You can also use the "dump" function to examine all the data in the file and see if it's being added consistently.

If data is not being added then you may want to check permissions of the file, directory etc. to verify if it's all right. If it is then try a manual update based on the data in the log. You will want to add time to Epoch for the sample to match the next data sample for the file. Remember to also "su - CactiUser" to ensure that you are adding data exactly the same way as it would normally. One small difference to the command though is to use "updatev" instead of "update" which essentially means Verbose:

$ rrdtool updatev somefile.rrd --template smart_10 Epoch:90
return_value = 0
[1437836700]RRA[AVERAGE][1]DS[smart_10] = 9.0066666667e+01
[1437836700]RRA[AVERAGE][1]DS[smart_10] = 9.0066666667e+01
[1437836700]RRA[MIN][1]DS[smart_10] = 9.0066666667e+01
[1437836700]RRA[MIN][1]DS[smart_10] = 9.0066666667e+01
[1437836700]RRA[MAX][1]DS[smart_10] = 9.0066666667e+01
[1437836700]RRA[MAX][1]DS[smart_10] = 9.0066666667e+01
[1437836700]RRA[LAST][1]DS[smart_10] = 9.0066666667e+01
[1437836700]RRA[LAST][1]DS[smart_10] = 9.0066666667e+01

Try adding more than one sample, incrementing the Epoch appropriately each time. If you have a sample out of range (may require more than one) you could get something like:

$ rrdtool updatev somefile.rrd --template smart_10 Epoch:999
return_value = 0
[1437837300]RRA[AVERAGE][1]DS[smart_10] = NaN
[1437837300]RRA[AVERAGE][1]DS[smart_10] = NaN
[1437837300]RRA[MIN][1]DS[smart_10] = NaN
[1437837300]RRA[MIN][1]DS[smart_10] = NaN
[1437837300]RRA[MAX][1]DS[smart_10] = NaN
[1437837300]RRA[MAX][1]DS[smart_10] = NaN
[1437837300]RRA[LAST][1]DS[smart_10] = NaN
[1437837300]RRA[LAST][1]DS[smart_10] = NaN

Graphs

Once you have valid data in your RRD file, and remember it may take more than one and there are problems with graphs then you can go and find the individual graph that is giving problems and click on "*Turn Off Graph Debug Mode" which will then print a load of additional data on the command being used to generate the graph and any errors it encounters:

Cacti Graph Debug Mode

Graph But No Data Shown

With Indexed sources a problem I've seen is that the graphs get out of sync with the device (eg. a NIC was added, or devices where detected in different order due to a reboot). In this case clicking the Green Rings with the Data Query (see above) should do the trick.

Another check to make on Data Queries is that all the Data Sources are correctly associated. This can be found in Console->Data Queries->select query (at this stage check for "Successfully located XML file" in Green)->each template:

Cacti Data Query Association

One thing to check is that the checkbox on the right is checked.

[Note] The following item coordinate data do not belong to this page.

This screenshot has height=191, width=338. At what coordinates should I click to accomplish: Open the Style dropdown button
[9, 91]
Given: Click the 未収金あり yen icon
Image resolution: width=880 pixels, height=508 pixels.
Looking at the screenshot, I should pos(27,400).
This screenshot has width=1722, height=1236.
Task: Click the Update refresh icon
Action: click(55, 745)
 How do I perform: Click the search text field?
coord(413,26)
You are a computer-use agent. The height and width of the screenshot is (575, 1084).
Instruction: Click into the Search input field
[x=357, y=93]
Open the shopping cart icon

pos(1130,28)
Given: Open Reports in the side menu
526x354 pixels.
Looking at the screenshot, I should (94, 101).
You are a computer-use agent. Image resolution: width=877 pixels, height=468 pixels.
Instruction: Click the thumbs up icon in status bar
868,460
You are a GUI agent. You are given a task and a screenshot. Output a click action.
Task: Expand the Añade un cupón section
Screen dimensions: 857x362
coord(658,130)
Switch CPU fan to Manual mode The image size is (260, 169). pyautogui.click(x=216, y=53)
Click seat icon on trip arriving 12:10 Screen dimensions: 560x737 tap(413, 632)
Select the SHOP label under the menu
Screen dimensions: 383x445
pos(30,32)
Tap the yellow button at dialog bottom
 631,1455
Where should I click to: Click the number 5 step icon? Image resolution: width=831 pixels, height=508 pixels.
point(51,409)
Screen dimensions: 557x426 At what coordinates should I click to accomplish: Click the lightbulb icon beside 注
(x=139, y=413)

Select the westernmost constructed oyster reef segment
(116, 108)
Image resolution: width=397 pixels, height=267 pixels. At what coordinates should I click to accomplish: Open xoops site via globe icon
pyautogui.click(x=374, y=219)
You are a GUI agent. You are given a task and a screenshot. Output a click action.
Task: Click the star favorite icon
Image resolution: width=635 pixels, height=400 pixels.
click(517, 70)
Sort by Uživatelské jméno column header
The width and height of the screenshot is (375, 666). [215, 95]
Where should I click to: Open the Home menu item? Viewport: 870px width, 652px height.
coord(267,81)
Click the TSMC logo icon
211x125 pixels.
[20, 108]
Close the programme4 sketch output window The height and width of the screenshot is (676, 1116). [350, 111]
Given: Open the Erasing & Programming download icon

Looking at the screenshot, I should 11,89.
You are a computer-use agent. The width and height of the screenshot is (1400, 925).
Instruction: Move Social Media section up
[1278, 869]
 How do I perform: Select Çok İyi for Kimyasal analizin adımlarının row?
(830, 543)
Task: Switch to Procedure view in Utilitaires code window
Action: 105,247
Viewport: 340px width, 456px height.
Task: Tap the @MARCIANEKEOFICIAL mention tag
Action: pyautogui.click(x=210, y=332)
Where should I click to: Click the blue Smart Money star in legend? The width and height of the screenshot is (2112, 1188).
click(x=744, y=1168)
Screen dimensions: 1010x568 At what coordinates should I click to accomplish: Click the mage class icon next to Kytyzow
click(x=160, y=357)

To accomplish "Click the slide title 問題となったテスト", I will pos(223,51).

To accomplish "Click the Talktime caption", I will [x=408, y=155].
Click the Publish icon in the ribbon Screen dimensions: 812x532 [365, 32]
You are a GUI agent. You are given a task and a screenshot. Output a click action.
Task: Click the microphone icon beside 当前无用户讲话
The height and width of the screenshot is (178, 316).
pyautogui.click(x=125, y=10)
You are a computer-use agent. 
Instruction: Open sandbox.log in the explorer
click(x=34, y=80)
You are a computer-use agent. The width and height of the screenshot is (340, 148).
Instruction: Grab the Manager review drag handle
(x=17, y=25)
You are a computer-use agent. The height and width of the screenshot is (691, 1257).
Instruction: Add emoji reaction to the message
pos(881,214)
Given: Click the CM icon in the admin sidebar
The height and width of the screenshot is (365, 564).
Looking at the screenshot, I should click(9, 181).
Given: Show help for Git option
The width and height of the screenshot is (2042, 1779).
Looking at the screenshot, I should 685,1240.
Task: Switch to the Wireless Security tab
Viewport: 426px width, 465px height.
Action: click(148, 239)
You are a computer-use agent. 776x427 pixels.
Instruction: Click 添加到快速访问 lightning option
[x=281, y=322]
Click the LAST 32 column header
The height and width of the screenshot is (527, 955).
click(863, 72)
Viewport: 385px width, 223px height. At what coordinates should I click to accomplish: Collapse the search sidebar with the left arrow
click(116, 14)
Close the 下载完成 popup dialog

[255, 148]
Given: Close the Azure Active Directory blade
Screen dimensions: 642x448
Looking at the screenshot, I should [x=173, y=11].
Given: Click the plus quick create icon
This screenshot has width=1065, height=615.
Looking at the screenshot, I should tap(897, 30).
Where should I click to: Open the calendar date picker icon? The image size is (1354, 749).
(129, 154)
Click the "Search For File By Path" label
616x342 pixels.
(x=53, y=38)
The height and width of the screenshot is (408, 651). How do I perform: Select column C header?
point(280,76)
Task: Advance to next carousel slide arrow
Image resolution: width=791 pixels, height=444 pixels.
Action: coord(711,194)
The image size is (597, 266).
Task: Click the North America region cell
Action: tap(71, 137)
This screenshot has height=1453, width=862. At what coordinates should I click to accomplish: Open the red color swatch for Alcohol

Changing Data Source Settings

A common problem I see with Cacti is that when a problem is found, changes are made to correct this but nothing appears to happen. This is often down to the fact that Cacti (at least the versions I've seen) does not change already-existing RRD files. The RRD files are created on the first polling cycle from the settings in the Data Source, but after that there are no changes made to the RRD configuration.

I've seen plugins for manipulating RRD files, but in many cases the most practical things to do would be to use "rrdtool tune" to manually change RRD file settings where possible, or in cases where the Data Source has never worked then simply deleting the RRD file and letting Cacti recreate it with the correct settings on the next polling cycle is probably the most practical thing to do.

Other Stuff

One thing that I've noticed is that some errors are due to timeouts (eg. SNMP) which can result in part of the Data Sources for a device not updating and other updating, while a small group may be intermittent. In this case you will need to tune the timeouts and number of poller threads to avoid this.